La pêche et la cueillette, par exemple, sont des activités rendues beaucoup plus difficiles. Les distances à parcourir pour trouver des petits fruits sont de plus en plus longues et attraper du poisson demande davantage d’efforts. « À Noël, illustre Shanice, on ne pouvait même pas utiliser les motoneiges, comme on avait l’habitude de le faire pour se déplacer sur le territoire et aller pêcher sur la rivière. »
Reconnue comme l’une des dix meilleures rivières du monde pour les activités en eau vive, la rivière Magpie est un immense trésor dans la région. Malgré cette excellente réputation, les activités récréotouristiques sont presque inexistantes. L’une des raisons pour expliquer cette situation est l’absence de protection de la rivière, toujours exposée à la menace de nouveaux barrages hydroélectriques, indique Shanice Mollen-Picard.

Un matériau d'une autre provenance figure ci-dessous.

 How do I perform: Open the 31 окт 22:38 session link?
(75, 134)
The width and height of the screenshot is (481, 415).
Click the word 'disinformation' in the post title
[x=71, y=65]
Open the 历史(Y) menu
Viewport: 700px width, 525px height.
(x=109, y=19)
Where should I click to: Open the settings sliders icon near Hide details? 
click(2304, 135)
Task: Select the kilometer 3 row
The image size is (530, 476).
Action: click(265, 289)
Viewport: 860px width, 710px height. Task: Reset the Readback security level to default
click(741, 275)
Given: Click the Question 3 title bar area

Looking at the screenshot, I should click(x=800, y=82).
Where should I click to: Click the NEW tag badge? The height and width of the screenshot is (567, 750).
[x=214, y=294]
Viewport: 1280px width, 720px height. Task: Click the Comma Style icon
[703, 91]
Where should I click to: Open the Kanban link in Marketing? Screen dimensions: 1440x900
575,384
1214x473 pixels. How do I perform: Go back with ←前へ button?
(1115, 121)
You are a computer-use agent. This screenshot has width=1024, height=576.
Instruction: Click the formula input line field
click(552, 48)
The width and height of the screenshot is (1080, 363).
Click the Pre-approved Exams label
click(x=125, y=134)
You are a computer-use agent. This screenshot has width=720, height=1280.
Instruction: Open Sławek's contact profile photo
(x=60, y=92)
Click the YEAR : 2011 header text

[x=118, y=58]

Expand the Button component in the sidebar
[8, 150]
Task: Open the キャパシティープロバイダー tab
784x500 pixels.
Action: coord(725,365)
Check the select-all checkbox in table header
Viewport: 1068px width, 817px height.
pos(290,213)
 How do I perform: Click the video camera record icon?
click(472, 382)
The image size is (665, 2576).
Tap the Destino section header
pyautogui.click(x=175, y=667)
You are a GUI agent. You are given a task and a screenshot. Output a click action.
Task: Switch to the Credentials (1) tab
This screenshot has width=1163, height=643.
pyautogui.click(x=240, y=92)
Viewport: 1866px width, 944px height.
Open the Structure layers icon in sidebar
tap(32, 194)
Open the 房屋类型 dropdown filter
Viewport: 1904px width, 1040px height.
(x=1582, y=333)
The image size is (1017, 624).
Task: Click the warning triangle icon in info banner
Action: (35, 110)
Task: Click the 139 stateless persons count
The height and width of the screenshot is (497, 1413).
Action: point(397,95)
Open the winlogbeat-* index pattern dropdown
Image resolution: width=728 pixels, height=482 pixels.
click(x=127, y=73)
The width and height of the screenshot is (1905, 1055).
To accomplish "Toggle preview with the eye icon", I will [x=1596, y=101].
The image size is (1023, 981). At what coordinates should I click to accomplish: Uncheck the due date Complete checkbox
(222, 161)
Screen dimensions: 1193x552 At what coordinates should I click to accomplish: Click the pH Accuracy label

C’est donc avec l’objectif d’obtenir cette protection que, depuis des années, les populations environnantes manifestent, luttent et défendent la rivière. En 2021, elle a été désignée « personnalité juridique » par l’Alliance Muteshekau-shipu, un regroupement d’organismes environnementaux innus, de municipalités et de populations locales. Cette déclaration de protection a représenté un immense pas en avant en faveur de la rivière. Grâce à ce statut juridique, la rivière Magpie possède désormais des droits qui peuvent être défendus devant les tribunaux.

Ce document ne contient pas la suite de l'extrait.